Anche Luciano Nardi, uno tra i più riconosciuti pubblicitari italiani e osservatore dall’inizio delle elezioni in USA, mette in evidenza il diverso clima dell'ultimo confronto tra i candidati: “Era da aspettarsi una discussione più pacata, ma non a questo livello, anche se non sono mancati gli affondi da entrambe le parti. Nessuno dei due però ha sferrato il colpo decisivo. Nervoso e impaziente Biden, che guarda l’orologio, e un Trump che così pacato, quasi 'sedato', è davvero raro da vedere in pubblico. Ma è l’ennesimo ribaltone comunicativo di The Donald.”

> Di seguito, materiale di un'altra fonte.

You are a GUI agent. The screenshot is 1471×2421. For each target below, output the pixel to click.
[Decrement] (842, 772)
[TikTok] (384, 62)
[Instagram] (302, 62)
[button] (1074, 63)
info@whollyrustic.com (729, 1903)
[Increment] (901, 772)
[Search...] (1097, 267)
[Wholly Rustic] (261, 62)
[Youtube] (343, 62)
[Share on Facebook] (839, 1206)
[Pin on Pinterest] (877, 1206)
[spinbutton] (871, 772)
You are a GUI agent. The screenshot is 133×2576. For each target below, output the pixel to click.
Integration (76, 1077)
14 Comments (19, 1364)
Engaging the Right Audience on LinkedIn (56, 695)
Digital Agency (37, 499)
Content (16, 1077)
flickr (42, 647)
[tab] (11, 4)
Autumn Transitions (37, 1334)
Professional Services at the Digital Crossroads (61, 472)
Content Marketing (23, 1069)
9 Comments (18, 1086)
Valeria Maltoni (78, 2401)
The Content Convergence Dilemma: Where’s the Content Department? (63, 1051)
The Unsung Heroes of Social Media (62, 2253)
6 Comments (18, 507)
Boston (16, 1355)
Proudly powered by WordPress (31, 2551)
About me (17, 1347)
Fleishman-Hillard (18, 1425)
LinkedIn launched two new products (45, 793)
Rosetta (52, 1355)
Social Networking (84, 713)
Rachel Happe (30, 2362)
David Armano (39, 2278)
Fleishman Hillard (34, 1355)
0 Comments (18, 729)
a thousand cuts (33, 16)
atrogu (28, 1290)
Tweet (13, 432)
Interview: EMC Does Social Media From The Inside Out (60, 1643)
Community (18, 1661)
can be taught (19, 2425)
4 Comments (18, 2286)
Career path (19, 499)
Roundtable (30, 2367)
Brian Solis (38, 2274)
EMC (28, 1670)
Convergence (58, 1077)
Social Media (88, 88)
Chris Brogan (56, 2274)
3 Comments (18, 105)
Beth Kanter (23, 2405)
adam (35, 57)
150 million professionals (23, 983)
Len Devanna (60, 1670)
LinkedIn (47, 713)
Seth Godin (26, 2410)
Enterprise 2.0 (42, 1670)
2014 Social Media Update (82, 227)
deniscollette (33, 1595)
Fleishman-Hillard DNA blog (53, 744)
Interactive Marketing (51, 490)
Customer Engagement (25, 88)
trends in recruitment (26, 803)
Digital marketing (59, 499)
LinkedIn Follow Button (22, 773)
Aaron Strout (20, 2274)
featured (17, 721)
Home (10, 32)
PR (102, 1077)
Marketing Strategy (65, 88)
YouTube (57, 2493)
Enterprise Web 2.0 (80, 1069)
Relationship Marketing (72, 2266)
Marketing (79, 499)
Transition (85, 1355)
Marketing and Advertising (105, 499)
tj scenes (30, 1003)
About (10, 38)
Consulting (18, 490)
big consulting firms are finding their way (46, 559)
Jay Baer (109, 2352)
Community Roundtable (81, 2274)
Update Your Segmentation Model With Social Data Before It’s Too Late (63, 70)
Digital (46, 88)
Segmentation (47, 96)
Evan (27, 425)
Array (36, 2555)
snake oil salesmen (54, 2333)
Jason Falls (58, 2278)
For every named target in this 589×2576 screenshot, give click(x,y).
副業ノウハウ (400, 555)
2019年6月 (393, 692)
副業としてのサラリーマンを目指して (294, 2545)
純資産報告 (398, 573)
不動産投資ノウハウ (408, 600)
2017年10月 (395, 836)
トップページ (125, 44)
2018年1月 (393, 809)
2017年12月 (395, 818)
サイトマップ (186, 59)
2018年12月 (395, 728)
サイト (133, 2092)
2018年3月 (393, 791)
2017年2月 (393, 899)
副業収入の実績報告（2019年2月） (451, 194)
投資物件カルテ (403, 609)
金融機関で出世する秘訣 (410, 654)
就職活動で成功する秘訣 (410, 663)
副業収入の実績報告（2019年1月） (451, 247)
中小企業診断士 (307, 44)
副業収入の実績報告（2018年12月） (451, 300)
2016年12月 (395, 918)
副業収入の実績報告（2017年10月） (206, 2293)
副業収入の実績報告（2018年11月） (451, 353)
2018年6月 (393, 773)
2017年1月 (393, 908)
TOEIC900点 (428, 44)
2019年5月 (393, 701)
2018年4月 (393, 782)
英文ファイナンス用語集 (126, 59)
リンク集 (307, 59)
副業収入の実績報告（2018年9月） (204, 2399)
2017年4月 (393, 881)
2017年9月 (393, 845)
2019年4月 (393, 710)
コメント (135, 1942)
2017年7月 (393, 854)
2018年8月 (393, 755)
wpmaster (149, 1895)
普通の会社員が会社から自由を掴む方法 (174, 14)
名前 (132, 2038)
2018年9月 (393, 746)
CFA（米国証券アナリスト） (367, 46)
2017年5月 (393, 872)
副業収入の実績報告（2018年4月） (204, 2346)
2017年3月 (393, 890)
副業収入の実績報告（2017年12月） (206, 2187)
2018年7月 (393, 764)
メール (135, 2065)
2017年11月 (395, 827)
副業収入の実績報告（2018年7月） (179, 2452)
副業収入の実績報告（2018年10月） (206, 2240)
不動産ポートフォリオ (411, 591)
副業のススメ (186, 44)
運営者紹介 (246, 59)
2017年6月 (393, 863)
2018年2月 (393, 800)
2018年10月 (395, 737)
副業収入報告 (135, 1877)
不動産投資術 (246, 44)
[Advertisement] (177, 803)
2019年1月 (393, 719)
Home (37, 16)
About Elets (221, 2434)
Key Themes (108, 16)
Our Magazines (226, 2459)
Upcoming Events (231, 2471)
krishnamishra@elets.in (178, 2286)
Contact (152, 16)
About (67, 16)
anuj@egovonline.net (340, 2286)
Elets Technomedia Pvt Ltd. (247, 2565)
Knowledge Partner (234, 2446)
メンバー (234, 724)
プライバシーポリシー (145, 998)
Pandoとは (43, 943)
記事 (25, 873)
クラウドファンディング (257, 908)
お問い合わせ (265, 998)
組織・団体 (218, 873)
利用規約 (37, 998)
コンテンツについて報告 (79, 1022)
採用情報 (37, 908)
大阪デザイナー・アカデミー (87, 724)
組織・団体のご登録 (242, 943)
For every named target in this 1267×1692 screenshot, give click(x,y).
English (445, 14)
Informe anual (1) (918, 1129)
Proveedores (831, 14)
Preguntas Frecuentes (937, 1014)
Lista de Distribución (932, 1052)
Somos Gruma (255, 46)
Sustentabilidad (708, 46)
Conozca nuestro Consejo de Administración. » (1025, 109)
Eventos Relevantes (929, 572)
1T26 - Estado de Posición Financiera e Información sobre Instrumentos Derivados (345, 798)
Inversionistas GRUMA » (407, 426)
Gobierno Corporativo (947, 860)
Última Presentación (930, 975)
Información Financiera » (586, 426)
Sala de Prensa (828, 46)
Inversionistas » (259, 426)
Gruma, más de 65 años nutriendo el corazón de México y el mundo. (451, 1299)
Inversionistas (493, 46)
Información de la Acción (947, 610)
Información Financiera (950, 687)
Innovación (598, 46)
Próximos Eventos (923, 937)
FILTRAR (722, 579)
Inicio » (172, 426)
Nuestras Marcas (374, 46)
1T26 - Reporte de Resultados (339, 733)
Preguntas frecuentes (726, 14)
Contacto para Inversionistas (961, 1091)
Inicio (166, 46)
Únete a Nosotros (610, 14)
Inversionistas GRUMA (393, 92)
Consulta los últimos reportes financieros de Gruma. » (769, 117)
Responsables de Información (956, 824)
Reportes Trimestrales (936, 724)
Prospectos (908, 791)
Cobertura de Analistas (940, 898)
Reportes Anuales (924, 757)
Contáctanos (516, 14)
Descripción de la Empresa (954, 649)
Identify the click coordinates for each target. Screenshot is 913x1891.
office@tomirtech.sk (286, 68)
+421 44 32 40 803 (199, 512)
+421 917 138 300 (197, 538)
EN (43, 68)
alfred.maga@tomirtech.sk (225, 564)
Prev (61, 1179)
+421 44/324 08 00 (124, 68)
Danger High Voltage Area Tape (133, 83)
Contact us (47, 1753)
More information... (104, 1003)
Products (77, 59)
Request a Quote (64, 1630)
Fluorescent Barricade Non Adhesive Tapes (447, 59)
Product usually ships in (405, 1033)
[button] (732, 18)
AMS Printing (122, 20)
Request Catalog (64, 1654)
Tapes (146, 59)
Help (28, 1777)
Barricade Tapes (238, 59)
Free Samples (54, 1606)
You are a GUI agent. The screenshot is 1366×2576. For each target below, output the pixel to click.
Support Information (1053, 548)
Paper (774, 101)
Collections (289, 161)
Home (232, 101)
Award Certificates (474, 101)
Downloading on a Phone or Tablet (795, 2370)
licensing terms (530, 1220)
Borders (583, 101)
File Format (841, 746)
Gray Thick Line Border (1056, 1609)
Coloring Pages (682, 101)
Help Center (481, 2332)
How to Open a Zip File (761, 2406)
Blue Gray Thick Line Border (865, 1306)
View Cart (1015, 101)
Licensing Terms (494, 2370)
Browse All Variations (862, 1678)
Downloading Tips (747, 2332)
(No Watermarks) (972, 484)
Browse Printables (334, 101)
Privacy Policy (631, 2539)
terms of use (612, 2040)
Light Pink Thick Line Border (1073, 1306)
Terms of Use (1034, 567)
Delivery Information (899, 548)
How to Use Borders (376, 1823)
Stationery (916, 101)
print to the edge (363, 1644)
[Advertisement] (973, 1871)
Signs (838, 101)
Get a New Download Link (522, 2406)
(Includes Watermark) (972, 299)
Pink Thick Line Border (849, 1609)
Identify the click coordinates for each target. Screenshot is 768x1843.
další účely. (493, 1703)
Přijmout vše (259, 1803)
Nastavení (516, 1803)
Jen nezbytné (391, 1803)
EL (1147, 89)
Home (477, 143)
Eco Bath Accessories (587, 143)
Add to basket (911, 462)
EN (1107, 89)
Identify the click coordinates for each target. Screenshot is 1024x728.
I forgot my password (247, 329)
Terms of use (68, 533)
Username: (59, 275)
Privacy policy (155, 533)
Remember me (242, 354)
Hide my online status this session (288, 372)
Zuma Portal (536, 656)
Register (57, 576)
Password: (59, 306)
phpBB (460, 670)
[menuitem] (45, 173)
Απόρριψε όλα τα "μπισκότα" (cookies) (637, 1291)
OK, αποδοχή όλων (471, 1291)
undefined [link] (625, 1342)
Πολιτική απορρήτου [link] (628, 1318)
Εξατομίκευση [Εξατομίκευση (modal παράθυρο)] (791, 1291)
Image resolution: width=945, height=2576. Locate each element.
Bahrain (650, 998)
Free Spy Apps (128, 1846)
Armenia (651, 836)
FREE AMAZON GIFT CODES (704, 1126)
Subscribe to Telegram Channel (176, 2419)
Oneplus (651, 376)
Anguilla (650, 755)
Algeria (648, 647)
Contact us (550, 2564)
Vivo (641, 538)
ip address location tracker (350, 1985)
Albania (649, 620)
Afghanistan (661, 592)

“Quello che, infatti, manca a Trump - riflette Luciano Nardi – è avere una chiara visione comunicativa di lungo periodo da perseguire. La versione ‘wrestler’ del primo dibattito, infatti, è stata efficace, ma avrebbe dovuto a quel punto mantenere una strategia di comunicazione coerente anche nei momenti successivi. Cosa che non ha fatto, mettendo in scena in realtà un 'rally mediatico' fatto di tweet, retweet, gaffe, dichiarazioni, molte volte ostili, nei riguardi di stampa, ma anche dei suoi collaboratori e consulenti, nonché interventi televisivi maldestri, nei quali è difficile riconoscere una strategia coerente, che pure, son sicuro, i suoi spin doctor avranno certamente studiato, ma che il temperamento del personaggio tracotante e supponente del fatto di 'sapere tutto lui', ha secondo me, con coerenza autolesionista, sistematicamente disatteso. Il classico cliente che nessun consulente d'immagine desidererebbe”.
“Non dimentichiamo, inoltre – conclude Nardi - che Trump, prima di questo dibattito, era reduce dal confronto tv a distanza dove la giornalista del canale NBC Savannah Guthrie ha dato un grosso colpo alla sua credibilità definendolo ‘zio pazzo’, trasformando l’immagine di Trump da ‘wrestler’ a quella del parente ‘picchiatello’ a cui nessuno darebbe credito. Certo, per i suoi sostenitori più incalliti questo non sarà un problema, ma lascia di sicuro confuso il target primario a cui lui deve puntare per vincere, ovvero gli elettori indecisi che avrebbero bisogno di più certezze o quanto meno chiarezza del suo pensiero politico e dei suoi obiettivi. Le continue “chicane” e inversioni di marcia su tematiche importanti, come quelle in chiave sanitaria ma non ultime quelle complottistiche, rischiano di costargli la rielezione”.